Enorn
The Enorn are a Primevean people of the Ættriesence, the eastern region from which they spring, gathered in the nation of Argyllon. In the present age they keep the faith of the god Olden.
Their lineage is genuinely disputed. The Enorn dwell at the crossroads of the continent and have interbred over generations with the Tellorn and with various Nortorn subethnicities, so that some reckonings count them among the Rictorn and others among the peoples who belong to no single family. The Nortorn go further and name the Enorn rebellious kin, a wayward branch of their own house; the Enorn reject this wholly and hold themselves independent. Every lens is recorded; none is adjudicated.
In their earliest age the Enorn were no single nation but a loose confederation of the Ættriesence, bound under a decentralized council rather than a crown. Theirs was a pre-Oldenian faith: they venerated the slain dragon-prince Ættiraxes, felled by his own brother Oglethar in the War in Heaven, as a martyr and a saint.

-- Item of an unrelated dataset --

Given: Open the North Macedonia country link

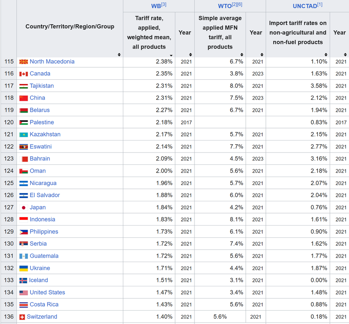Looking at the screenshot, I should pos(52,62).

It was the coming of the Dai’dou that changed them. When that people, the line of Oglethar who had slain their saint, migrated to Raetun, the pretense of which caused the scattered council to unify at last under a single king, Argyllic I. The Enorn took up a great crusade, and in its early phase was waged in alliance with Þordil the Great, whose eldest son Garðwin I was Argyllic’s ward and fought in it. Among its champions was Skegglevarnår, the Ümkuinez (“eternal flame”), called also Öggkhai, the Great Betrayer, one of the founding generation of the Doghul: he rallied to Argyllic’s cause, slew thousands of the Dai’dou, most notably Moothgar among them, and drove the last of their kind, Maerxsikyst, into hiding.

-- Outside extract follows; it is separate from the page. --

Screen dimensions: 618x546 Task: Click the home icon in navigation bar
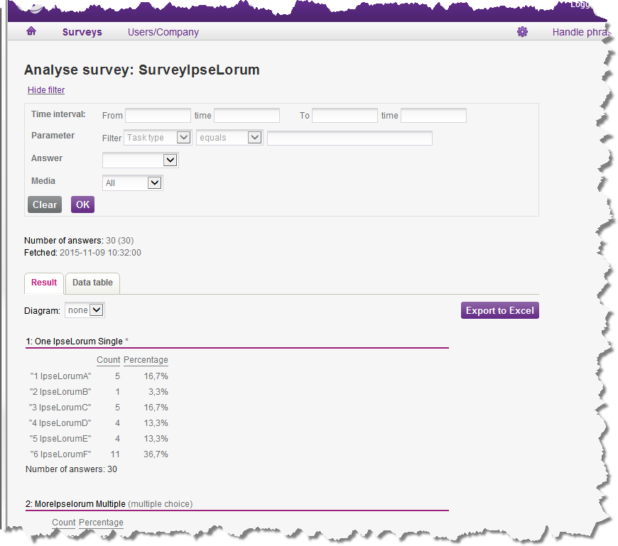[x=31, y=32]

The alliance did not hold. Its collapse between Þordil and Argyllic culminated in the Battle of Relanor: the day their king sallied against the High King and nearly broke him, sought single combat, and was slain. They venerate Argyllic for the attempt to this day, and from his final rebuke took “Scourge of the West”, the euphemism by which they name his killer rather than speak the name aloud.
The Enorn seat was first Noldanas; Argyllic I raised Relanor as a new capital, and it was Relanor that fell in the Breaking. When his grandson and namesake, Argyllic II, restored the line in the Oldenakriso, he took Noldanas again as his capital. Under his reign, Relanor was rebuilt, not as a throne but as a memorial and the divine office of Olden and his clergy, the seat of the Oldenian faith the Enorn keep to this day.